In connection to Marty’s last post, here are rules for driving here that I wrote back in 2003 (satirically).

I’ve driven about 75 000 km on the roads here since then, had 4 accidents, 3 more bikes but I’d say that they are as true now as they were then

These are some rules to stay alive.

Rule One – Turn signals are seen as a sign of weakness.

Rule Two – Riding into on-coming traffic is usually safer than riding with traffic.

Rule Three – Never trust a Korean’s directions. There are three Gumi’s within twenty kilometers and their directions will get you to none of them.
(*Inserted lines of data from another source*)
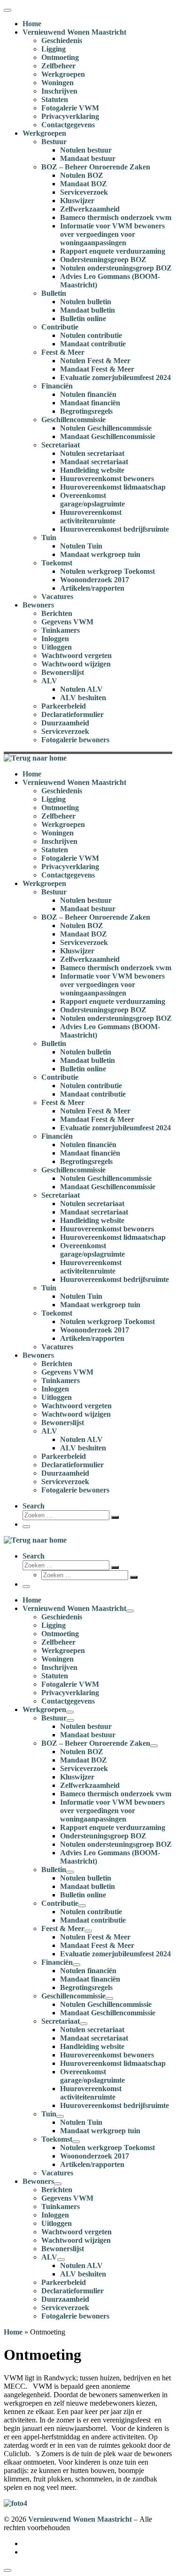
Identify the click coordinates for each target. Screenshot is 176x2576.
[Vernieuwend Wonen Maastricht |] (35, 758)
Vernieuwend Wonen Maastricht (80, 2519)
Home (13, 2332)
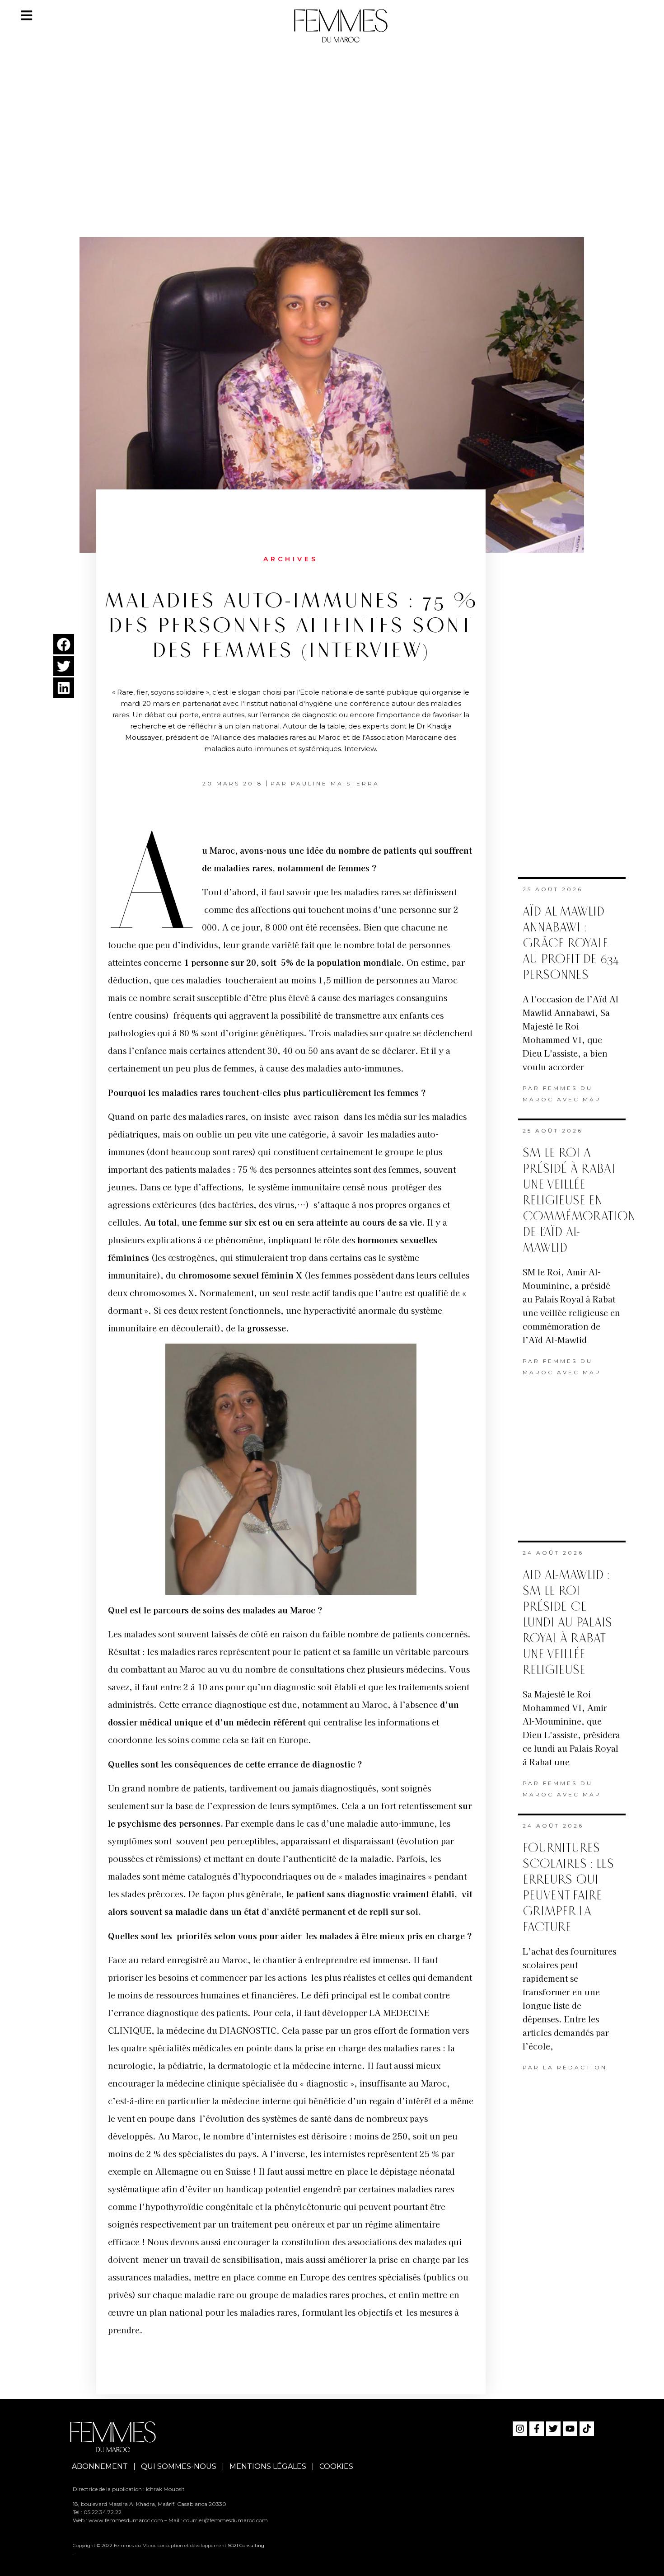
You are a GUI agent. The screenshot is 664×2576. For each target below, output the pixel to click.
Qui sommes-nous (178, 2466)
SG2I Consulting (246, 2545)
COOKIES (336, 2466)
Rule Four – If the road is well sign posted, paved and has a decent amount of traffic expect it to either A, end in a washout or B disappear into a rice paddy.

Rule Five- When you are kicking down a sidewalk at 60km/h look out for the police. They might be speeding towards you on the same sidewalk.

Rule Six – “Best Driver” on taxi cabs is awarded for highest scooter kills.

Rule Seven – Never race Etang Pizza boys.

Rule Eight. – When a Korean says ‘you are crazy’ for owning and driving a scooter, they are right.

Rule Nine – Korean law states that Car-Autobike accident, car is at fault. Autobike-Ajumma, Autobike is at fault. So only hit old women as they are getting into their cars.

Rule Ten – Never drive drunk, unless you are convinced of your own immortality and can bluff your way passed breath checks

Rule Eleven – If the sign says Kyong Ju, then GyeongJu, then KyungChu you are obviously headed to Busan.

Rule Twelve – If the number of the highway corresponds with the number on your map and the town name matches yours, you are obviously in the wrong province.

Rule Thirteen – If the guys in the bikeshop say “that’s impossible”, not only is it possible, but highly probable that somebody has already done much worse.

But seriously, be safe. Never drink and drive. Always have insurance, wear a helmet and stop at *cough* traffic signals.